Kilgore opposes help for illegals
This issue should be a no-brainer, but in the politically correct environment of today, anyone who questions the de facto toleration of massive inflows of illegal immigrants is deemed a hateful, racist fear-mongerer. Jerry Kilgore, the Republican nominee for governor of Virginia, is not one who refrains from speaking his mind for fear of offending people. He said that Virginians should not pay to establish centers at which immigrant day laborers (typically without proper INS documentation) can more easily meet up with
ruthlessly exploitive businessmen who are looking for cheap labor. See Washington Post and some insider commentary from the Virginia Conservative blog. Kilgore has taken a strong position that is not only politically useful, but is right on target in terms of public policy. The problem is not that the Latinos who predominate in the underground labor force in this country are bad people; indeed, most are hard-working and law-abiding. The problem is that the atmosphere created by the routine flaunting of legal norms undermines respect for law and authority in general. As one prime example, folks in Northern Virginia are getting very nervous about the escalation of brutal violence perpetrated by "Mara Salvatrucha" and drug-related gangs. Narcoterrorism, which plagued Latin American countries for many years, is making its presence known here in the U.S.A. for the first time. People who are complacent about flagrant breaches of immigration laws in the post-9/11 era have their heads in the sand. In France, it's probably too late to resist the Muslim invasion by means of law enforcement, and time is running short in the United Kingdom. Is that the route we want to follow?

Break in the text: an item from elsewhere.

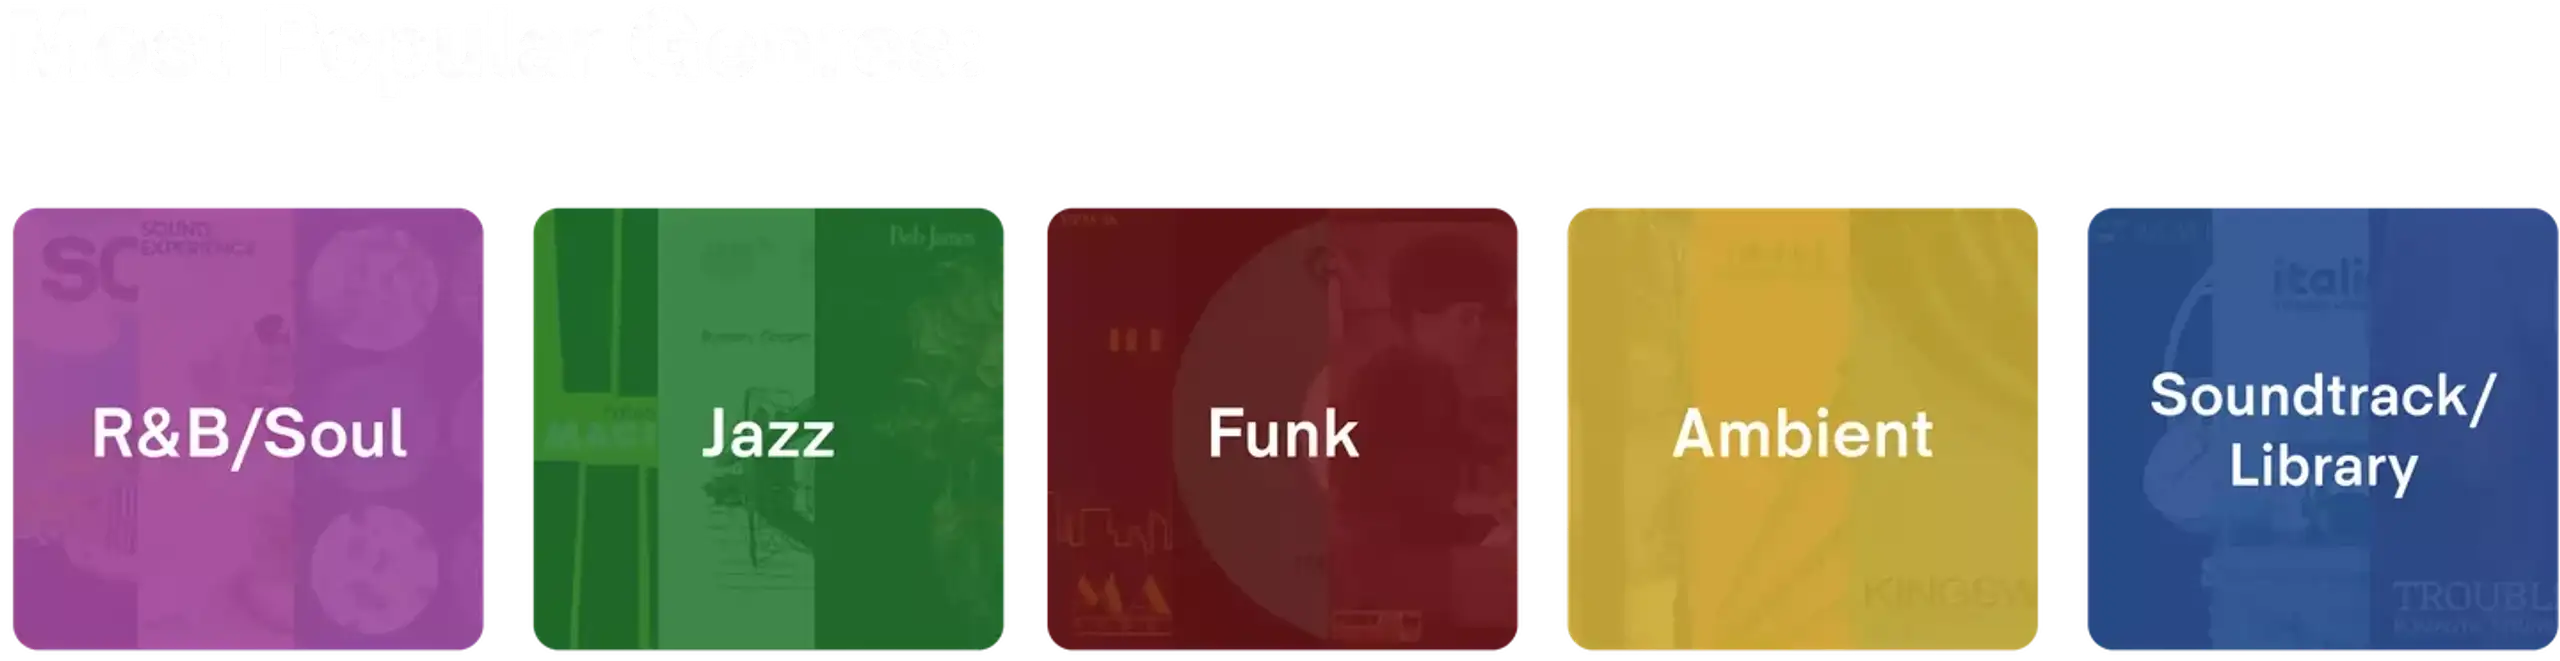Screen dimensions: 2560x661
Task: Open the purple R&B/Soul genre card
Action: [248, 429]
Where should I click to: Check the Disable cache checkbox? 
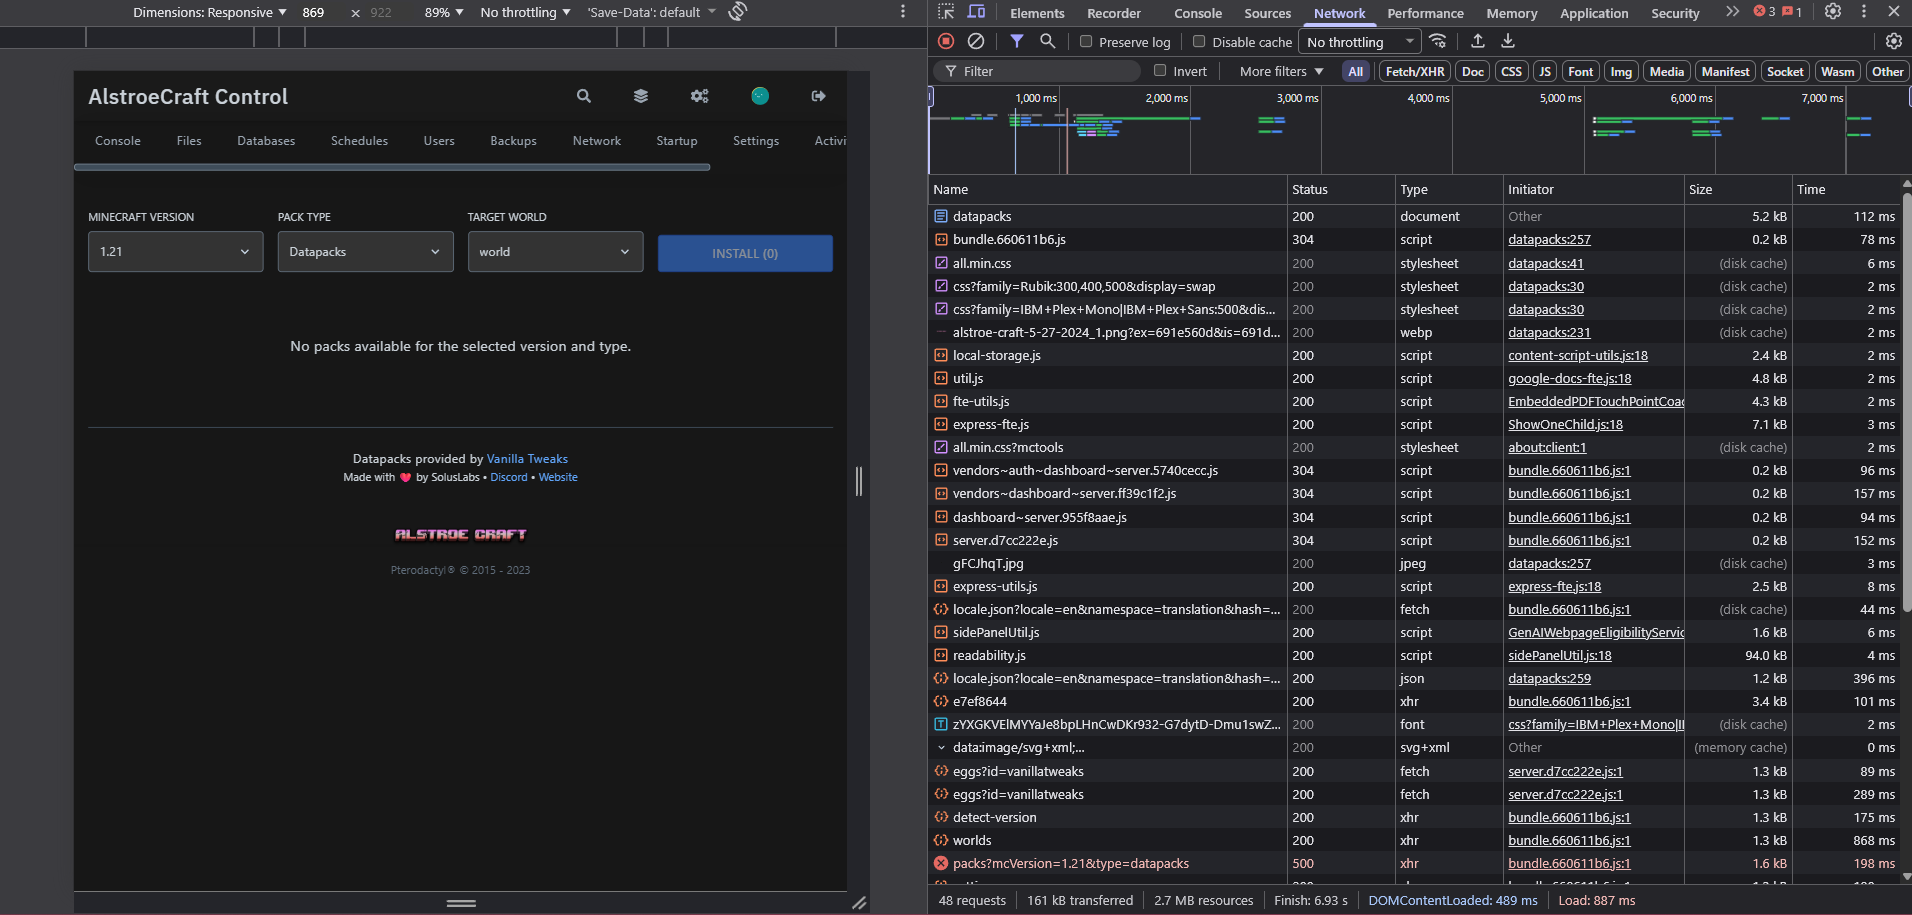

Local media flubs story on GOP
With some exceptions, the Staunton News Leader has been notably cool toward Republicans in their editorials, and their news coverage often seems less than favorable as well. In today's edition, their reportage of yesterday's Harley Hog Fest contained an egregious mistatement of fact: "Local Republicans who forked over at least $500 a plate for the event liked what they heard from their political representatives." WRONG! I was there, and just like everyone else who feasted on the pork barbecue, I only paid $10. I suppose that the reporter, like many people, automatically assumes that most Republicans fit the "country club" stereotype.